2. Pick particles with crYOLO#

This example covers crYOLO Tutorial 2, using particle picks from cryoSPARC as training data. The crYOLO GUI is not required for this tutorial.

All code runs from conda environment installed with the following commands:

conda create -n cryolo -c conda-forge \
   python=3 numpy==1.18.5 \
   libtiff pyqt=5 wxPython=4.1.1 adwaita-icon-theme
conda activate cryolo
pip install -U pip
pip install nvidia-pyindex
pip install cryolo[c11] cryosparc-tools

2.1. Prelude#

Connect to a cryoSPARC instance with cryosparc.tools.CryoSPARC and get the project handle. This project contains a workspace W3 with the following jobs:

  • Patch CTF with 20 motion-corrected and CTF-estimated micrographs

  • Exposures Sets tool that splits micrographs into 5 for training/validation and 15 for picking from the trained model

  • Manual Picker that picks 5 training micrographs to completion

Note

Saving crYOLO outputs to the CryoSPARC project directory requires file-system access to the project directory.

from cryosparc.tools import CryoSPARC

cs = CryoSPARC(host="cryoem5", base_port=40000)
assert cs.test_connection()

project = cs.find_project("P251")
Connection succeeded to CryoSPARC command_core at http://cryoem5:40002
Connection succeeded to CryoSPARC command_vis at http://cryoem5:40003

Programatically create and build a new external job. This job will contain the results of both training and picking for the remaining micrographs.

Connect the training picks, training micrographs and remaining micrographs as inputs. Specify the micrograph_blob as slots for the micrographs to retrieve the motion-corrected blob location. Other micrograph slots will be connected as passthroughs.

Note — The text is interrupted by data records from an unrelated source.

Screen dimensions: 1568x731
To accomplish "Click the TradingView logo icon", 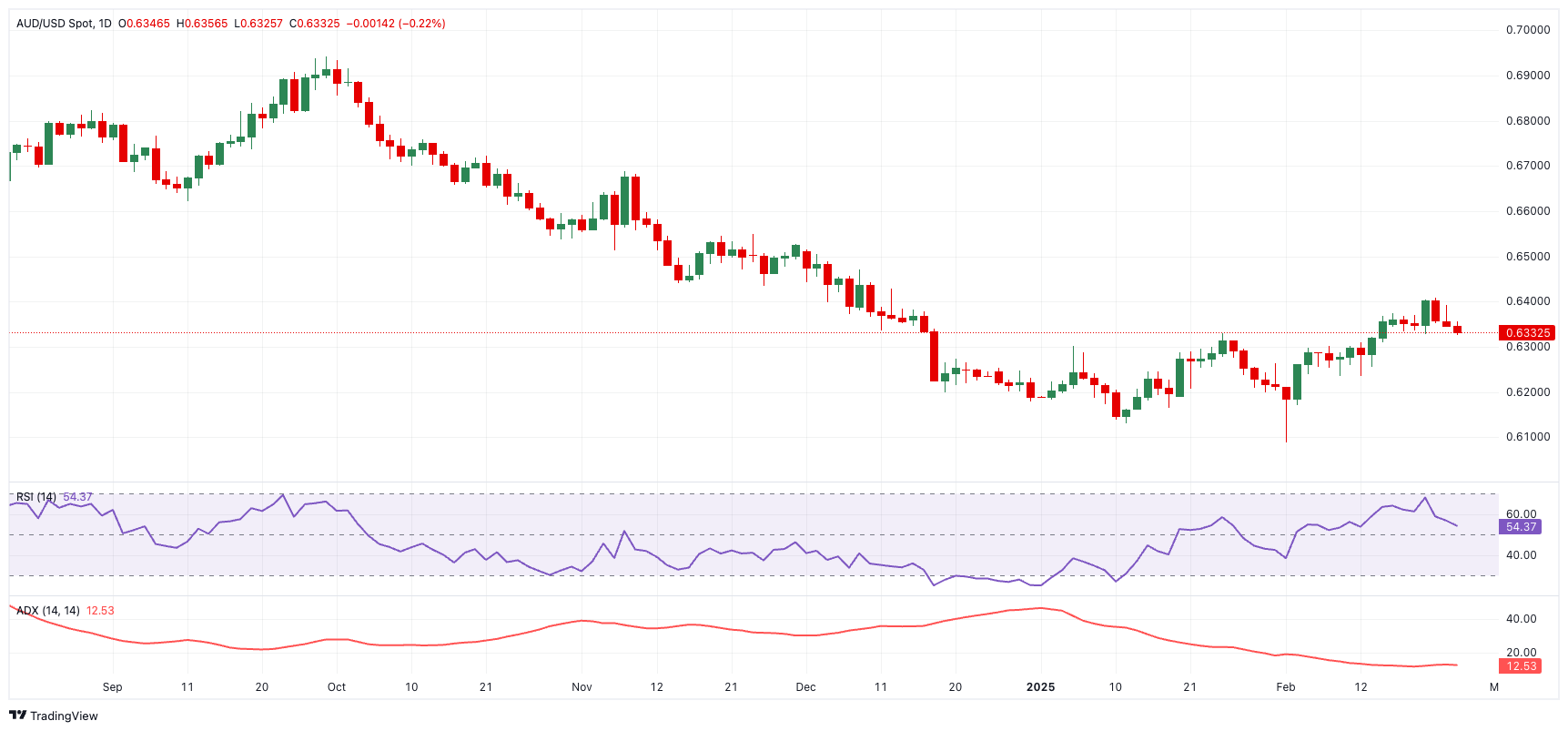I will [x=18, y=716].
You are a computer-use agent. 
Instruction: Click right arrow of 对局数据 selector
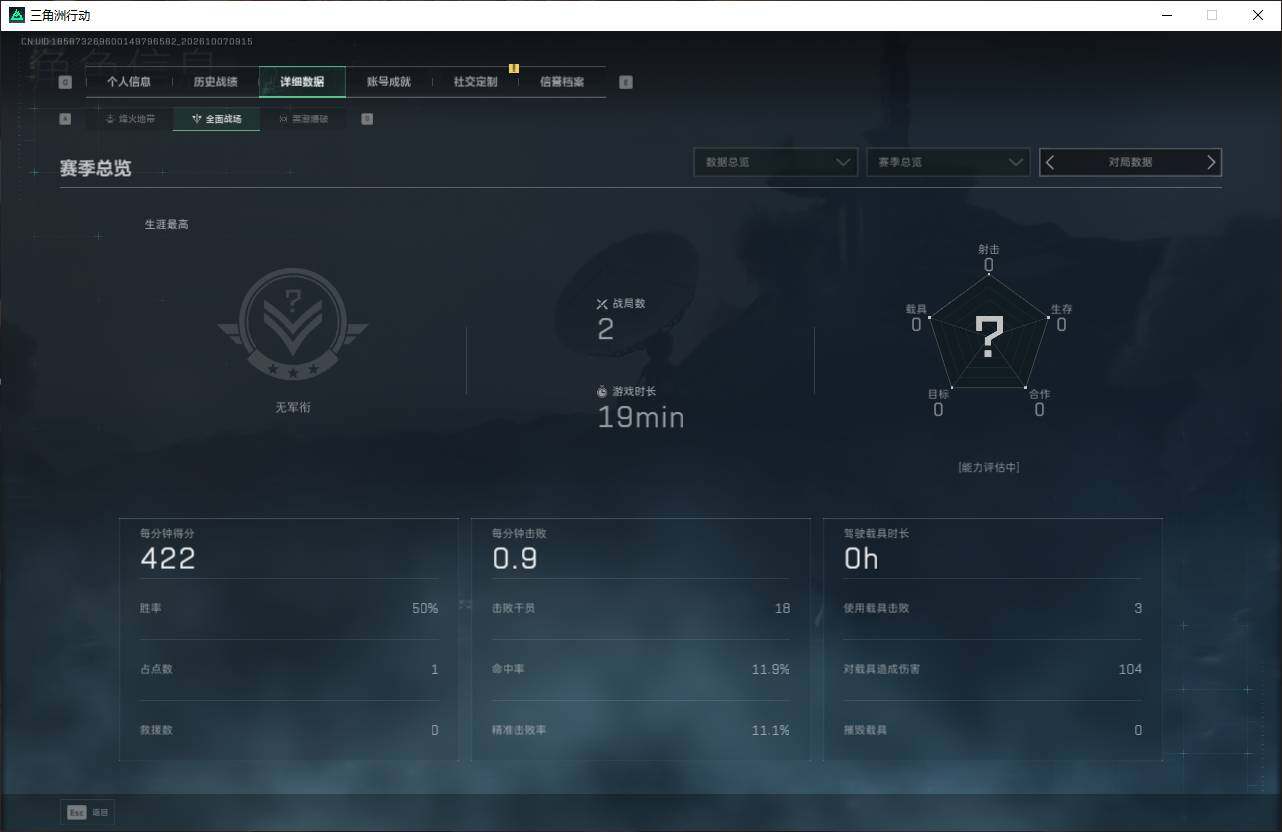click(x=1211, y=162)
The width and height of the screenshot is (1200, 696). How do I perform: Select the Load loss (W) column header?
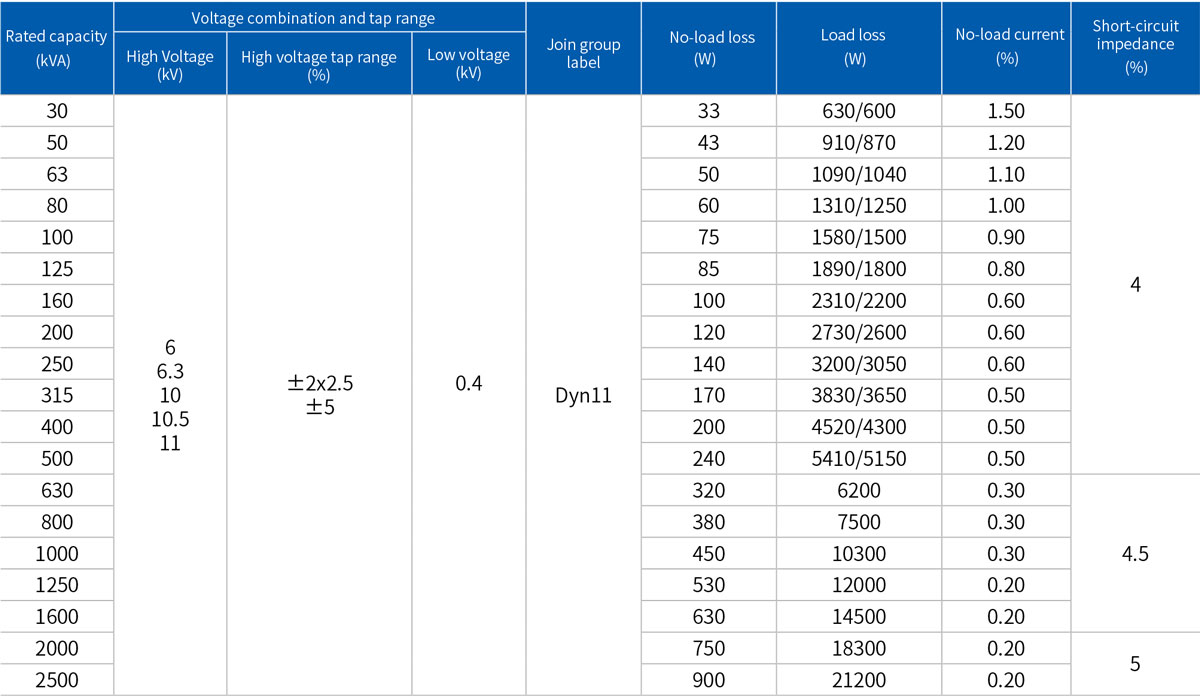pos(853,48)
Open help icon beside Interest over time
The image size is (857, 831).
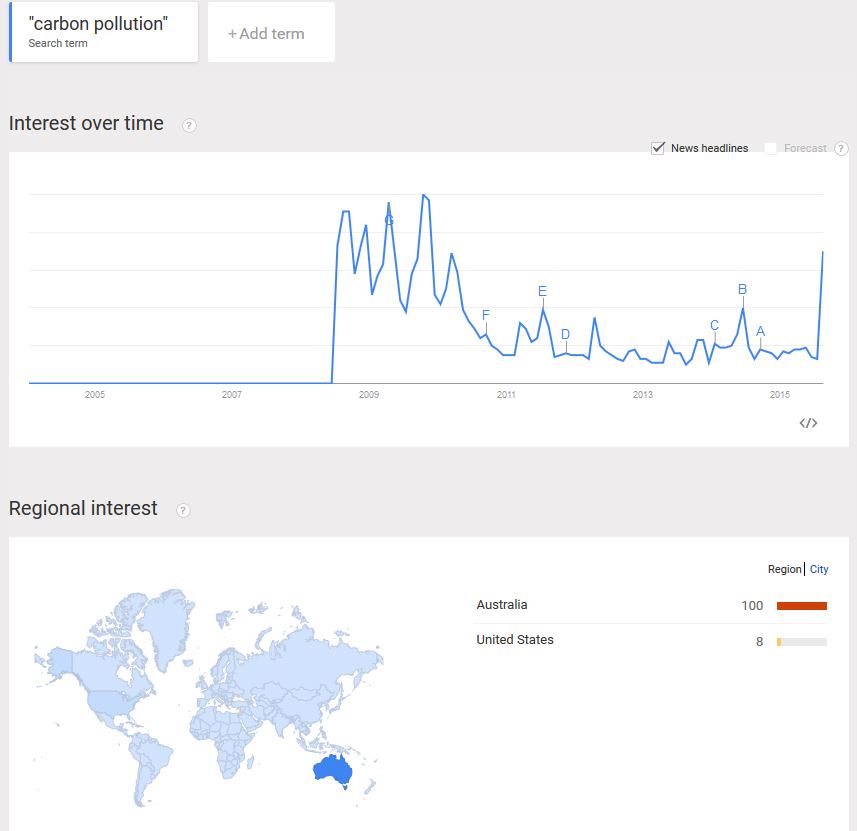(x=189, y=125)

Specify the location slot for particles to load the micrograph path and \((x, y)\) coordinates for each particle.

Create an output slots for the resulting picks. It will only have a location slot.

job = project.create_external_job("W3", title="crYOLO Picks")
job.connect("train_micrographs", "J18", "split_0", slots=["micrograph_blob"])
job.connect("train_particles", "J19", "particles_selected", slots=["location"])
job.connect("all_micrographs", "J18", "split_0", slots=["micrograph_blob"])
job.connect("all_micrographs", "J18", "remainder", slots=["micrograph_blob"])
job.add_output("particle", "predicted_particles", slots=["location", "pick_stats"])
'predicted_particles'

Start the job to write to the outputs and job log. This puts the job in “Waiting” status.

job.start()

2.2. Data Preparation#

Use the job directory as crYOLO’s working directory. Create all the necessary subfolders there.

job.mkdir("full_data")
job.mkdir("train_image")
job.mkdir("train_annot")

Load the input micrographs and link them into the full_data and train_image directories. This results in the following directory structure:

/path/to/project/JX/
├── full_data
│   ├── mic01.mrc -> /path/to/project/JY/motioncorrected/mic01.mrc
│   ├── mic02.mrc -> /path/to/project/JY/motioncorrected/mic02.mrc
│   ├── ...
│   └── mic20.mrc -> /path/to/project/JY/motioncorrected/mic20.mrc
└── train_image
    ├── mic01.mrc -> /path/to/project/JY/motioncorrected/mic01.mrc
    ├── mic02.mrc -> /path/to/project/JY/motioncorrected/mic02.mrc
    ├── mic03.mrc -> /path/to/project/JY/motioncorrected/mic03.mrc
    ├── mic04.mrc -> /path/to/project/JY/motioncorrected/mic04.mrc
    └── mic05.mrc -> /path/to/project/JY/motioncorrected/mic05.mrc
all_micrographs = job.load_input("all_micrographs", ["micrograph_blob"])
train_micrographs = job.load_input("train_micrographs", ["micrograph_blob"])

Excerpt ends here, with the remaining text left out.